Current opinion polls suggest the left-wing republican party is heading towards government for the first time in the Republic, after it took the most number of seats in Northern Ireland’s executive in a breakthrough election last month.
A potential Sinn Féin Irish government “will be very firm on issues around self-determination... in particular the question of Palestine”, Ms McDonald continued.
“It is clear that we have an apartheid regime, that the Israeli state actively confiscates land, actively discriminates and oppresses Palestinian citizens daily. I think Europe needs to be honest about that, and I think we need to exert maximum international pressure,” she said.
“I won’t elaborate on the Irish experience of colonisation and partition and conflict and all of that, but that’s where we come from.
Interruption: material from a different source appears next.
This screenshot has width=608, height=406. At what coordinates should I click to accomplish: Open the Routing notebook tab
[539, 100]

So Irish foreign policy has to be true to that tradition, not in a passive way, in a very active way.”
Finally, Sinn Féin would advocate for a European system that is “is absolutely undeniably in in the service of its citizens”, Ms McDonald said.
McDonald travelled to Brussels with the party’s First Minister designate Michelle O’Neill to carry the message that the power-sharing executive should be established as soon as possible.
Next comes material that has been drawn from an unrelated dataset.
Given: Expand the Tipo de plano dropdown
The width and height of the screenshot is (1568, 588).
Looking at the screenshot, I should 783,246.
Ms O’Neill said the protocol was working, that issues of implementation could be resolved, and praised the approach of the Commission towards Northern Ireland’s post-Brexit arrangements, saying “the British government are absolutely the problem” in making progress on the issue.
“The economy in the North is actually outperforming that in Britain, and I would suggest that perhaps what the British government would like to cover up,” she told journalists.
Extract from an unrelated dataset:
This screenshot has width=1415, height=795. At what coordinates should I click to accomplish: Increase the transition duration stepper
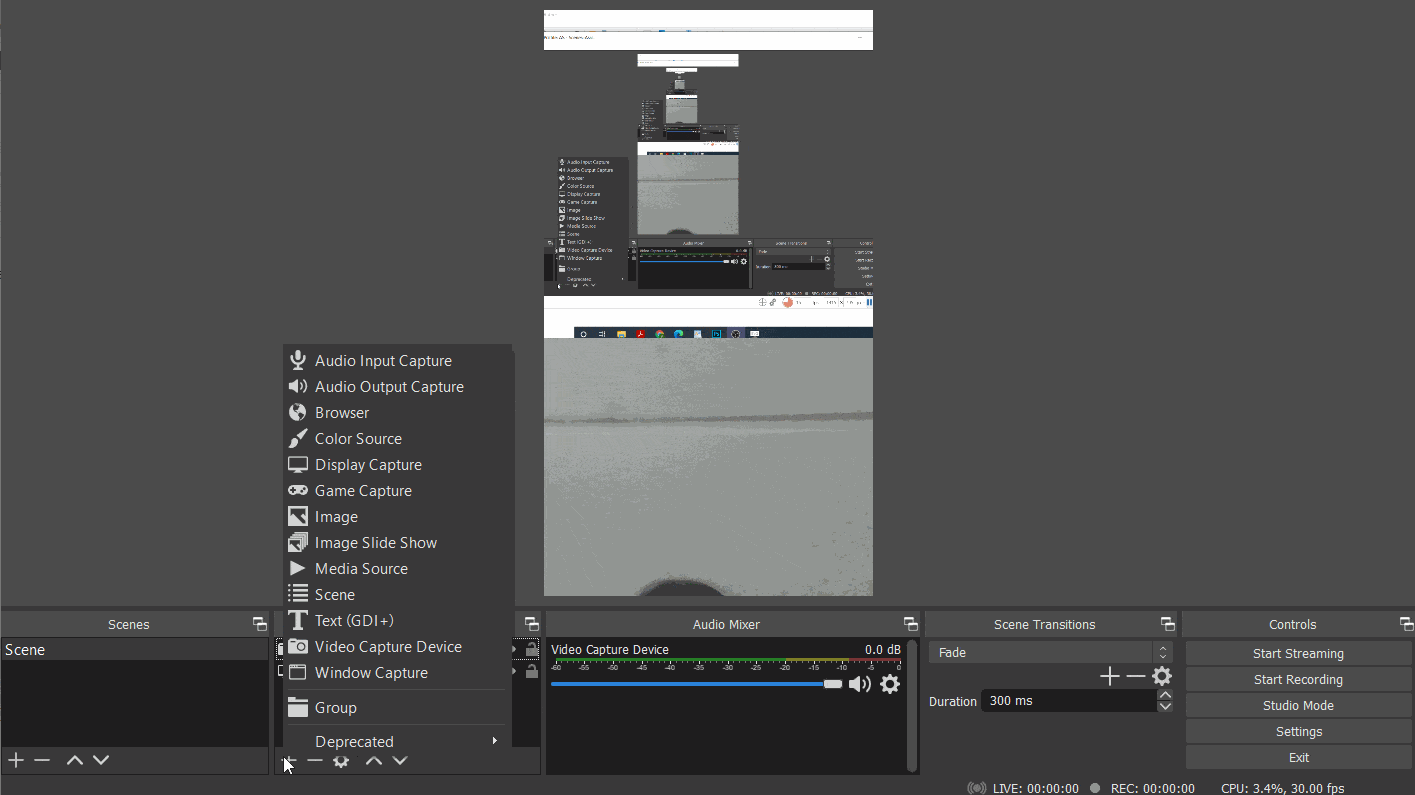(x=1165, y=695)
The two went to European Commission headquarters where they met the vice president and Brexit point man Maroš Šefčovič, who was “mainly in listening mode” and “keen to get a first-hand perspective of the issues on the ground”, a Commission spokesman said.
He has proposed to meet all leaders of the main political parties in Northern Ireland, according to the spokesman.
The Sinn Féin representatives also held talks with a variety of MEPs including the chair of the parliament’s security and defence subcommittee Nathalie Loiseau. “Protecting the Good Friday Agreement is a priority,” the senior French MEP from the party of President Emmanuel Macron wrote on Twitter, sharing a photograph with the Sinn Féin leaders.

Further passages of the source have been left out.